(Reuters) – Medical device maker Thermo Fisher Scientific Inc said on Thursday it would acquire contract researcher PPD Inc for $17.4 billion as it adds more muscle to its pharmaceutical services business.
Thermo Fisher, the world’s largest maker of scientific instruments, will pay $47.50 per share – a premium of 10.6% to PPD’s Wednesday closing price.
Over the past few years, Thermo Fisher has doubled down on boosting its business of supplying raw materials used to make treatments and signed several deals.
It bought Brammer Bio, a viral vector manufacturer for gene and cell therapies, for $1.7 billion in 2019, and Patheon, a Dutch manufacturer of drugs for clinical trials, in 2017.
“The acquisition of PPD is a natural extension for Thermo Fisher,” said Thermo Fisher Chief Executive Officer Marc Casper.
PPD, which went public last year, helps companies in the drug development process through preclinical consulting, designing and conducting clinical trials, and providing patient support.

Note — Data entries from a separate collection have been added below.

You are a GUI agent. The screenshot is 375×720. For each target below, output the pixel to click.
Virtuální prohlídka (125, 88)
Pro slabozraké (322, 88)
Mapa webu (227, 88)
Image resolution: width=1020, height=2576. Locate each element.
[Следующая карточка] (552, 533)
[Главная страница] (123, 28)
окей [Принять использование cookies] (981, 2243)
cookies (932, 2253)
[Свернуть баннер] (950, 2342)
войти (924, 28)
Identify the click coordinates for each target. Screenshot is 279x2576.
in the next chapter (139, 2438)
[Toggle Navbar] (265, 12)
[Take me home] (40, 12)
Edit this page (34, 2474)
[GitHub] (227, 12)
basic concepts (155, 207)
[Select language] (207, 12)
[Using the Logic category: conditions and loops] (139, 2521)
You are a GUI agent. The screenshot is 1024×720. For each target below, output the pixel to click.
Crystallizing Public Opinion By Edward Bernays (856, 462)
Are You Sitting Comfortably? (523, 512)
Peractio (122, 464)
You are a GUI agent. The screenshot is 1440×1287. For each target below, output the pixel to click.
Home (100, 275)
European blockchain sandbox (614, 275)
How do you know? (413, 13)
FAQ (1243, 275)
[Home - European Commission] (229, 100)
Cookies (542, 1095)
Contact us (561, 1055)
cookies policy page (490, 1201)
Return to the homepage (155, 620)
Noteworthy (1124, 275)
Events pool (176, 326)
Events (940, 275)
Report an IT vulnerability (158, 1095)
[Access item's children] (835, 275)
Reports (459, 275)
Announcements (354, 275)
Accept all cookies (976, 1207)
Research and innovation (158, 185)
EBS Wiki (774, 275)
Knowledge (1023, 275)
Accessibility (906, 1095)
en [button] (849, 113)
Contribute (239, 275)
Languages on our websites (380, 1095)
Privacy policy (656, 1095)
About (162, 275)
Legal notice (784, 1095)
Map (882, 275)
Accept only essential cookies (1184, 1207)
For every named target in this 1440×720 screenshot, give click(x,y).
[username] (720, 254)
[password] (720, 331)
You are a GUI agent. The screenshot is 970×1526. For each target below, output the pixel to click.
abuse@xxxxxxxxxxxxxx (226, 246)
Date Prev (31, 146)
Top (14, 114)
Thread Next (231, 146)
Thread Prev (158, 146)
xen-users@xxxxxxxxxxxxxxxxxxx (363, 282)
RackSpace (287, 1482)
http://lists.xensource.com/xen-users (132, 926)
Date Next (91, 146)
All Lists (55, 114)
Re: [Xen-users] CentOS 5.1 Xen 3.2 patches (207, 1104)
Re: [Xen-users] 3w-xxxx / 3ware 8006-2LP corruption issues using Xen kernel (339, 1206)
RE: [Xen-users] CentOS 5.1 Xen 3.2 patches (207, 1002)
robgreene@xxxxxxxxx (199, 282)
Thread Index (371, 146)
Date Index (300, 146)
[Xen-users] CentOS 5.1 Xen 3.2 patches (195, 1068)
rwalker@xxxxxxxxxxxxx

It was hired by Moderna Inc to oversee its COVID-19 trial sites.
Contract research organizations (CROs) which were hurt last year after clinical trials were disrupted due to the COVID-19 pandemic, have seen a resurgence in demand as drugmakers and governments invest in newer treatments.
The PPD deal is expected to add $1.40 to Thermo Fisher’s adjusted earnings per share in the first 12 months after its close, expected by the end of 2021, Thermo Fisher company said.
Barclays Capital Inc and Morgan Stanley & Co LLC are serving as financial advisers to Thermo Fisher, while J.P. Morgan Securities LLC is the financial adviser for PPD.
The Wall Street Journal reported late Wednesday that Thermo Fisher was nearing a deal to acquire PPD.